A Wrinkle in Time is a film I would have loved as a kid. Without access to Rotten Tomatoes I would have no idea that what I was supposed to see was something they didn’t like. I would have simply marveled at where it took me which, in this case, was somewhere I’d never been before. If there is any problem I had with the movie, which I recognized as not being my thing particularly, it was that I felt there was a conflict between the story that wanted to be told and the story that had to be told because it was already a famous book. Just casting the lead with a mixed race young girl changed things enough that the subtext was the part of it that was the most powerful: how to love yourself in a culture that tells you from the beginning that you are all wrong. I love that the casting of Meg was such a subversive act on its own with Storm Reid that young girls seeing this movie will know that black girls can be Disney heroines too. That is not nothing.
For my measly $13 (yes, I paid to see it and you should too) I got quite a ride, much more than that money would have paid for in any other way. Most of the time we pretend that we have so many options for films now. We do, just not at the theater anymore. The risks are too high – even for someone like David Lynch who will never make a film again after what happened with Inland Empire. Why bother? The tastes and expectations have become homogenized, giving us fewer choices rather than more. Sure, the indie world remains mostly diverse and abundant but the big theater movies?
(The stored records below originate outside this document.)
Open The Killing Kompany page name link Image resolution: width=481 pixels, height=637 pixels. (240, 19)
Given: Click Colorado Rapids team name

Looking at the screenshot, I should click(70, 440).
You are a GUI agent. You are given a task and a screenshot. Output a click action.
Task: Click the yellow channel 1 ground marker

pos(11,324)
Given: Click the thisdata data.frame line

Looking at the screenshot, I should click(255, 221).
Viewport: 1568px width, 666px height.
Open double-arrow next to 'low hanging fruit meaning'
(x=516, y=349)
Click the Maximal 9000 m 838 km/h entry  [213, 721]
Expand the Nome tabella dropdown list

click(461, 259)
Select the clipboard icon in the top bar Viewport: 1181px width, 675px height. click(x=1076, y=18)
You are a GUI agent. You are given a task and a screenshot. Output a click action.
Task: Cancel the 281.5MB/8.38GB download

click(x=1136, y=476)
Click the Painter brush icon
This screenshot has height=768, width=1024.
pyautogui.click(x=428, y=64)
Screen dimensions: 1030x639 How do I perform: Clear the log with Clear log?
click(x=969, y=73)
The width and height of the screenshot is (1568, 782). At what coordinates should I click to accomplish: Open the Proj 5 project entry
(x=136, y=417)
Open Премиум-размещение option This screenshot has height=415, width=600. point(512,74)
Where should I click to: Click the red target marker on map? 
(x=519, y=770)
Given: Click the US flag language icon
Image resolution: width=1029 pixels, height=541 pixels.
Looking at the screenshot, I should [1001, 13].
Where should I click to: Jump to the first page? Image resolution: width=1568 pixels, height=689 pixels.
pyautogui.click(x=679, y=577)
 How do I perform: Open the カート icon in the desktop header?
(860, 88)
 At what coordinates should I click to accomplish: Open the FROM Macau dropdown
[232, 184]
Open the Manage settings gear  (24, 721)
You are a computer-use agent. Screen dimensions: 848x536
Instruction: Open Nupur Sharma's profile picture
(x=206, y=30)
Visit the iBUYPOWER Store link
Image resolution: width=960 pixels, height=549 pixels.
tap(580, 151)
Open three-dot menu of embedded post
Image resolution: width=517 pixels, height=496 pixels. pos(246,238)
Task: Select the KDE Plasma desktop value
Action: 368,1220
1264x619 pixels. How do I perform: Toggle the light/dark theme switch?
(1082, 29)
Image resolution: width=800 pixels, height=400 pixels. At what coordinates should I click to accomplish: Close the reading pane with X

Yeah, not so much. Our options for films are becoming like our options for food – just a handful of fast food companies. We think we’re at an international market but really we’re at Ikea, shopping for the same stuff even though it seems like we have choices. Fewer choices means expectations can be met and money can be made. Meanwhile, on TV and streaming there is an abundance of new ideas, experimentation, a medium that isn’t judged by the scores we keep track of.
You should pay to see A Wrinkle in Time to stand up for risk taking of the highest order, by a studio and a filmmaker. Even if it was, as the critics seem too willing to conform to: “uneven” and “flawed” – can you imagine half of the greatest films of all time running that gauntlet? It’s not all that hard to make a movie that plays it safe, gives the audience mostly what it wants. It’s much harder to throw everything on the line to try something strange and different. There are so many worthwhile, memorable things in the film – from a Kubrick-esque basketball scene of suburbia to a human transforming into a leaf – this would be a great movie to watch on an acid burn. DuVernay’s coded message to black girls everywhere threads all through A Wrinkle in Time and in many ways it’s her most personal movie yet. Those moments were worth the time. I hope it earns enough to ensure that women can be trusted to keep making blockbusters. Sooner or later we have to break free from the gauntlet that determines what is good and what it isn’t, the hideous snark that is unnecessary and serves only the ego at zero cost to the critic but at enormous cost to art.